La presenza di almeno una coppia nidificante di aquila reale e dei suoi diversi siti di nidificazione ciclicamente frequentati sul territorio dei Monti Simbruini è di fatto cosa storica, tuttavia è solo dai nostri relativamente recenti avvistamenti che scocca la scintilla di tentare un approccio più sistematico e ragionato nei confronti di questa specie. Lo scopo è quello di provare a comprendere qualcosa in più sul suo legame con queste montagne ma anche, più semplicemente, quello di tornare quante più volte possibili ad emozionarsi osservando la sua maestosa sagoma volare nel cielo. Del resto l’aquila reale è una di quelle specie “sopra le righe” e non poteva che giungere anche per noi il momento di dedicare ad essa il giusto tempo. È così, dopo le prime osservazioni mirate con il cannocchiale dalle creste più panoramiche e dai fondovalle più impervi, che in breve tempo si apre uno dei capitolo più densi di emozioni ed al contempo di contrasti di tutto il nostro lungo peregrinare tra le pieghe di queste montagne. Già, perché osservare e fotografare le aquile è soprattutto cosa di grandi contrasti.
Un lungo e paziente studio porta lentamente i suoi frutti e così, pian piano, il cerchio si chiude. Nel tempo gli avvistamenti non diventano più solo frutto del caso, anzi, ne osserviamo – sempre da debita distanza – le operazioni di sistemazione del nido nel periodo che precede l’accoppiamento, godiamo della privilegiata vista dei funambolici voli a festone, fotografiamo lo scontro tra giganti con un grifone che troppo ha osato avvicinarsi al loro territorio, le ritroviamo in estate sui pendi sommitali delle vette più alte in cerca di prede. Il nostro legame con le due aquile si fa così giorno dopo giorno, mese dopo mese, sempre più forte e tangibile, tanto che la femmina della coppia diviene per noi affettuosamente Raffaella. Un rapporto diretto, quasi intimo, di quelli che possono instaurarsi solo avendo a che fare con animali così rarefatti sul territorio come sono appunto le aquile.

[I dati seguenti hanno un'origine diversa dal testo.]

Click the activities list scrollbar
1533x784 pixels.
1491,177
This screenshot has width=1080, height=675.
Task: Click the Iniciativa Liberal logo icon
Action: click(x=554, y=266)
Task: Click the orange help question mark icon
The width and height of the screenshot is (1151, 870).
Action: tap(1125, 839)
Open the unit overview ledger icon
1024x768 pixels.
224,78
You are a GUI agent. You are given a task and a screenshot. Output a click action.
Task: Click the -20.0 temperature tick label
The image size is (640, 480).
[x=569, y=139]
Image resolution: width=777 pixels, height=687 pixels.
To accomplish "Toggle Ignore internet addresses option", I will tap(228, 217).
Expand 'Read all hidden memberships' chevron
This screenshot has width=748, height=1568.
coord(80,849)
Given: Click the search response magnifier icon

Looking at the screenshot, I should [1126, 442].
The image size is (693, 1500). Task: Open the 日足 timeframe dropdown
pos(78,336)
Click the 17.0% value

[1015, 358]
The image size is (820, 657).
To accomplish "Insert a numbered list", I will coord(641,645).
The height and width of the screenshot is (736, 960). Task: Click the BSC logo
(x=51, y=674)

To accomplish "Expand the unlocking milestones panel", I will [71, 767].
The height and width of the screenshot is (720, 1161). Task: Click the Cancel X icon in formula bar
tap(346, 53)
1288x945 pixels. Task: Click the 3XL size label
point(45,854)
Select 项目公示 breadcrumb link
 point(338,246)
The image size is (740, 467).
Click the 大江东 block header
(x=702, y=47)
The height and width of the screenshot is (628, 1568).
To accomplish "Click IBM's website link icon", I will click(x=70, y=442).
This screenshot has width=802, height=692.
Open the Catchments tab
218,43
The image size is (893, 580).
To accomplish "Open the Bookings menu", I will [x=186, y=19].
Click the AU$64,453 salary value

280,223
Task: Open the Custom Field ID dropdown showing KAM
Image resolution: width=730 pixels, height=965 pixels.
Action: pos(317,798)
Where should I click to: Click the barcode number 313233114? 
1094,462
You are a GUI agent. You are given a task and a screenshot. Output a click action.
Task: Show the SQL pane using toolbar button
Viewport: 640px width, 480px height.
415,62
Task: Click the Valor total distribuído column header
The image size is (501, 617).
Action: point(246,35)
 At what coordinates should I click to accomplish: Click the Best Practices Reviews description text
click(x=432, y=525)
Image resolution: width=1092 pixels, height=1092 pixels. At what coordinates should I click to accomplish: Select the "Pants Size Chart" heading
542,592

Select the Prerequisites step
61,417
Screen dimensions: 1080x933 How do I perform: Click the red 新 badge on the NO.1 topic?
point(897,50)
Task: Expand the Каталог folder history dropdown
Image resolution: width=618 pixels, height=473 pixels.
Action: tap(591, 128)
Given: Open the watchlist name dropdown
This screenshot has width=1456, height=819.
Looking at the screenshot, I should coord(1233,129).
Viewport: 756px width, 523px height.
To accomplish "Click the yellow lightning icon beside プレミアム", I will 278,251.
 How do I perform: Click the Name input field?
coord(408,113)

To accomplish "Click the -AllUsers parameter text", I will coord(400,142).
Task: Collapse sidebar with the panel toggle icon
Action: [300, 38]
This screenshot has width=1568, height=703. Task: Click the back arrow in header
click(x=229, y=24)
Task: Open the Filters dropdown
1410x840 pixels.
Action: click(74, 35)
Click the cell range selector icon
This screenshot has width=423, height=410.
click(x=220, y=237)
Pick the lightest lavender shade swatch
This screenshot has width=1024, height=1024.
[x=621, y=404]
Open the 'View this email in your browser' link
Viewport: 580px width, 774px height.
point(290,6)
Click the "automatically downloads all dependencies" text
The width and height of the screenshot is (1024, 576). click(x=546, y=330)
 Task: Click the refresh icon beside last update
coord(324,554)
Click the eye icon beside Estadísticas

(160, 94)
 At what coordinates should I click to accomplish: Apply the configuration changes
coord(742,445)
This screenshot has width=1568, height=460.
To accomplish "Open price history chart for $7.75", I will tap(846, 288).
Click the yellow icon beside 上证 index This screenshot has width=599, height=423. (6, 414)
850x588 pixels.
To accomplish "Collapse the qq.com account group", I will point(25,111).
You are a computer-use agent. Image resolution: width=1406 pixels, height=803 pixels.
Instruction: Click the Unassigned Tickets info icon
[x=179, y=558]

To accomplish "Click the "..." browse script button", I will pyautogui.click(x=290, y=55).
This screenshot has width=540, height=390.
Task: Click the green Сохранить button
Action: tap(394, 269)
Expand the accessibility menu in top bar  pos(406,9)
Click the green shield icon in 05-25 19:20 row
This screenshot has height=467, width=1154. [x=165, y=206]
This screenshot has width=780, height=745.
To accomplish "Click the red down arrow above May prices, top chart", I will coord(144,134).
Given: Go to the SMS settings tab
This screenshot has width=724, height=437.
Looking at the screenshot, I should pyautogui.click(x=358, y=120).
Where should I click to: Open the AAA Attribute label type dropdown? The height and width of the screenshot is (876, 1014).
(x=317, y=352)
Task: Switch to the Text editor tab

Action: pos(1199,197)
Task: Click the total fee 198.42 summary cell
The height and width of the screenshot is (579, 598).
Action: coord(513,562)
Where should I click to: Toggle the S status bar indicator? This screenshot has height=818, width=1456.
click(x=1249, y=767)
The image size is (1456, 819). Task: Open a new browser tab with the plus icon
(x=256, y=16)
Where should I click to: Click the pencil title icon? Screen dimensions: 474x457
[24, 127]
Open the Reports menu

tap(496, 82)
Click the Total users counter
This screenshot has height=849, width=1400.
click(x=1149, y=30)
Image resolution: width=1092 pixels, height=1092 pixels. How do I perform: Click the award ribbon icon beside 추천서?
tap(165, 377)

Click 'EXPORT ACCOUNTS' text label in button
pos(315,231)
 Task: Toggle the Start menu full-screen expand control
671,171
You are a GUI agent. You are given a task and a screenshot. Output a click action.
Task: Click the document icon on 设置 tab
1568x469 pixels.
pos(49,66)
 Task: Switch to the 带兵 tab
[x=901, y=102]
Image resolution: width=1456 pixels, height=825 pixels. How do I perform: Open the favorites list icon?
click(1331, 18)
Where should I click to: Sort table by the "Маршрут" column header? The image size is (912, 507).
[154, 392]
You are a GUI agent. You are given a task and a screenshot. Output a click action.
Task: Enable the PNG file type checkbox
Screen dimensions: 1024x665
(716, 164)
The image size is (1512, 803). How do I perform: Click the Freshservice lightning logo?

Chiaramente parliamo di un rapporto tutt’altro che gratuito, reso possibile solo grazie ad una profonda dedizione, nutrita costantemente nel tempo dal fascino ammaliante ed ineluttabile di uno dei simboli per eccellenza dello spirito ancora selvaggio ed autentico di queste terre.
Nel nostro tempo delle aquile innumerevoli ed interminabili sono state le attese della loro comparsa, abbarbicati su improbabili e scomodi giacigli di roccia protesi sulle valli sottostanti, nascosti sotto ad un telo mimetico, immobili per ore nella morsa penetrante dei giorni più freddi dell’anno. Un gelo ogni volta apparentemente infinito, capace di tramutarsi a tratti in una vera sofferenza fisica, sciolto però puntualmente – a proposito di contrasti – dal fuoco che divampa alla vista improvvisa di un loro volo radente ad appena qualche decina di metri di distanza (il sibilo delle loro ali nell’aria risuona ancora nitido nella memoria). Attimi rari e preziosi, scanditi da un frastuono di emozioni ed immortalati, nella migliore delle ipotesi, in appena una manciata di buoni scatti. Poi tutto torna di nuovo com’era, nell’immobilità di un’altra indefinibile ed incerta attesa.
Ma al di là delle immagini faticosamente raccolte, ciò che di questa avvincente parentesi più di tutto resta indelebilmente impresso nel profondo del nostro animo è appunto questa estrema antitesi di emozioni. Un’antitesi che poi, in fondo, altro non è che l’esemplificazione più concreta e diretta di quanto sia complesso arrivare a sfiorare, anche solo per qualche secondo, un mondo, quello selvatico, in perenne moto parallelo con il nostro. Un esercizio a tratti quasi inestricabile, a volte – nei momenti di maggior difficoltà e frustrazione – apparentemente insensato, ma forse tra i pochi ancora capaci di condurci al cospetto della vera bellezza.